The story broke when the Philadelphia Inquirer examined convictions that the Justice
Depart-ment said involved terrorism during the five year-period ending September 30, 2001.
They found ludicrous examples of misclassification:
In one vivid example, an assistant US attorney in San Francisco asked US District Judge
Marilyn H. Patel on Monday to stiffen a sentence against an Arizona man who got drunk
on a United Airlines flight from Shanghai, repeatedly rang the call button, demanded more
liquor, and put his hands on a flight attendant. Justice Department records show the case
as "domestic terrorism."
In another case: "A tenant fighting eviction called his landlord, impersonated an FBI agent, and
said the bureau did not want the tenant evicted. The landlord recognized the man's voice and
called the real FBI."
Other "terrorist" incidents included prisoners rioting for better food, "the former court employee
who shoved and threatened a judge," and "[s]even Chinese sailors [who] were convicted of
taking over a Taiwanese fishing boat and sailing to the US territory of Guam, where they hoped
to win political asylum."
After this chicanery was exposed, Republican Congressman Dan Burton asked the General
Accounting Office — a nonpartisan governmental unit that investigates matters for Congress —
to look into the Justice Department's claims of terrorist convictions. Sure enough, the GAO
reported that the situation isn't nearly as rosy as we've been told.
In the year after 9/11 — from September 30, 2001, to that date the following year — the Justice
Department maintained that 288 terrorists had been convicted in the US of their heinous crimes.
But the GAO found that at least 132 of these cases (approximately 42 percent) had nothing to do
with terrorism. Because of the GAO's methodology, it didn't verify every one of the remaining
166 convictions, so it refers to their accuracy as "questionable."
The deception is even worse when you zoom in on the cases classified as "international
terrorism," which are the most headline-grabbing of all. Out of 174 such convictions, 131 (an
amazing 75 percent) weren't really about terror.

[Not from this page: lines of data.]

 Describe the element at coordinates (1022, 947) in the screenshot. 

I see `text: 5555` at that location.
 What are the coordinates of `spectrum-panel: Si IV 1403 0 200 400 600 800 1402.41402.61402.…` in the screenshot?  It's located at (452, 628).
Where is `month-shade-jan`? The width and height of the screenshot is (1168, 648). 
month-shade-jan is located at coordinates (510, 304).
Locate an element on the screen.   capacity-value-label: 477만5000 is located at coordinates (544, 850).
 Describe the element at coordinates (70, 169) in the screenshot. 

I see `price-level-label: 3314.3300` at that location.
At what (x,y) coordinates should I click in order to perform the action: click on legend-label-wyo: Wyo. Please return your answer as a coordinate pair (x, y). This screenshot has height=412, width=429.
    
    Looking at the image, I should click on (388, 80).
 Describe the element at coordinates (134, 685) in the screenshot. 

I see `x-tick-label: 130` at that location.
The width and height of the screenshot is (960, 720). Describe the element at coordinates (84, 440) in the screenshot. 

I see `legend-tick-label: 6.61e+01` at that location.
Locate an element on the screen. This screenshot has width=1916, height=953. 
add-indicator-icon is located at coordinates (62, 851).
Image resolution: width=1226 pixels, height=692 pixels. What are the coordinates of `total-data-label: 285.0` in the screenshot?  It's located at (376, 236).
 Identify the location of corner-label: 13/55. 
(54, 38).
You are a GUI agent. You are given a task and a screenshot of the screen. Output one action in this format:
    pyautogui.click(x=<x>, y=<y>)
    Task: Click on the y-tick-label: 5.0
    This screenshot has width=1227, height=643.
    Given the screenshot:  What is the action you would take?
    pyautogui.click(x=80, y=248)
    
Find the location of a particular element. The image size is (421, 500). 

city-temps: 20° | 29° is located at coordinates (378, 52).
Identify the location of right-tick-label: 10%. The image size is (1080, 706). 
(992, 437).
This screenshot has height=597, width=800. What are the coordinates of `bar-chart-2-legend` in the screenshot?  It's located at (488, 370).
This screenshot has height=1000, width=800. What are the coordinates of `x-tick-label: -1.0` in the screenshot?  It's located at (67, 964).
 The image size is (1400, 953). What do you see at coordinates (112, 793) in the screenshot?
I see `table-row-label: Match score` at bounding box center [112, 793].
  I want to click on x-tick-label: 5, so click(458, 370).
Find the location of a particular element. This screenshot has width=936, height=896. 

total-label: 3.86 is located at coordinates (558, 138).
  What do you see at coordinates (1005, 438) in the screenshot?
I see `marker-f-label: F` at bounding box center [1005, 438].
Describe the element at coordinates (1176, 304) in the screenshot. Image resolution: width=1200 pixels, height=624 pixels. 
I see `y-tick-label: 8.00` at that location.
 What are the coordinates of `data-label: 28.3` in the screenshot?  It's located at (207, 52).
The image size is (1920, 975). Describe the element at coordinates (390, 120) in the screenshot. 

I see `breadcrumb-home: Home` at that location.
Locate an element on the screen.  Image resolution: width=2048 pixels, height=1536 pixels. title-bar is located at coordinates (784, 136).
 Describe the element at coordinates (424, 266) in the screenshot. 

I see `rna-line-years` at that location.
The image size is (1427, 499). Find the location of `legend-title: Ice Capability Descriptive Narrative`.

After all of this humiliation, the Justice Department must've cleaned up its act, right? That's what
it told the Philadelphia Inquirer. Well, the paper did a follow-up on "terrorism" cases for the first
two months of 2003. Out of the 56 federal cases supposedly involving terrorism, at least 41 were
bogus. Eight of them involved Puerto Ricans protesting the Navy's use of Vieques as a bombing
range. The prosecutor who handled these cases says she doesn't know why they were classified
as terrorism. Similarly, 28 Latinos were arrested for working at airports with phony ID, and a
spokesman for the US Attorney says they weren't even suspected of being involved in terrorism.
The most ridiculous example: "A Middle Eastern man indicted in Detroit for allegedly passing
bad checks who has the same name as a Hezbollah leader."